— What is required —
From the line with "Select the 2015 x-axis year label" to the line with "Viewport: 560px width, 331px height.", output every line below exactly, both ends included. Skip the pictures.

— Source information —
-*-

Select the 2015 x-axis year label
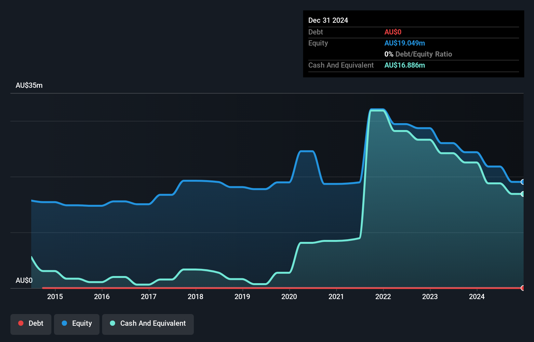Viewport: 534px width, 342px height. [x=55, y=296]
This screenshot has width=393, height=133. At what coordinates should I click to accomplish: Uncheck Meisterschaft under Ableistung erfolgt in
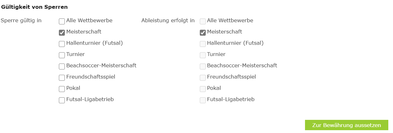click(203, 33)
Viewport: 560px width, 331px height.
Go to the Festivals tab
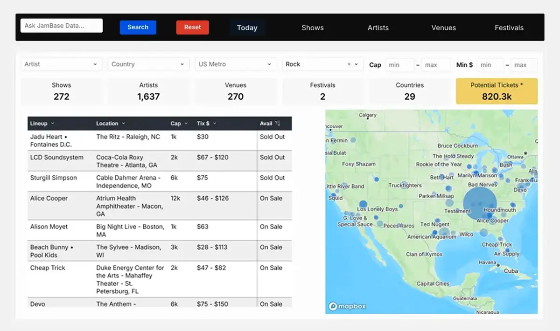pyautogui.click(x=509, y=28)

-*-

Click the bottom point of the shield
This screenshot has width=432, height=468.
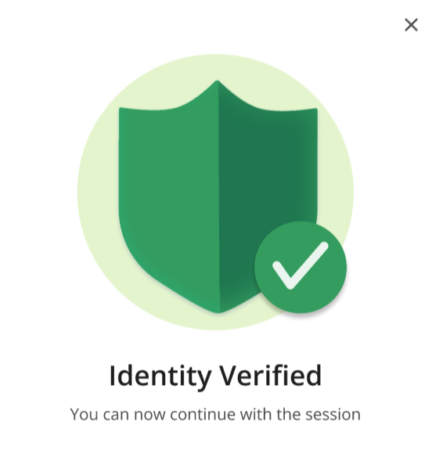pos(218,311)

-*-

— Written reply —
Select the 2015 x-axis year label
Viewport: 534px width, 342px height. [x=55, y=296]
This screenshot has width=393, height=133. At what coordinates should I click to accomplish: Uncheck Meisterschaft under Ableistung erfolgt in
click(203, 33)
Viewport: 560px width, 331px height.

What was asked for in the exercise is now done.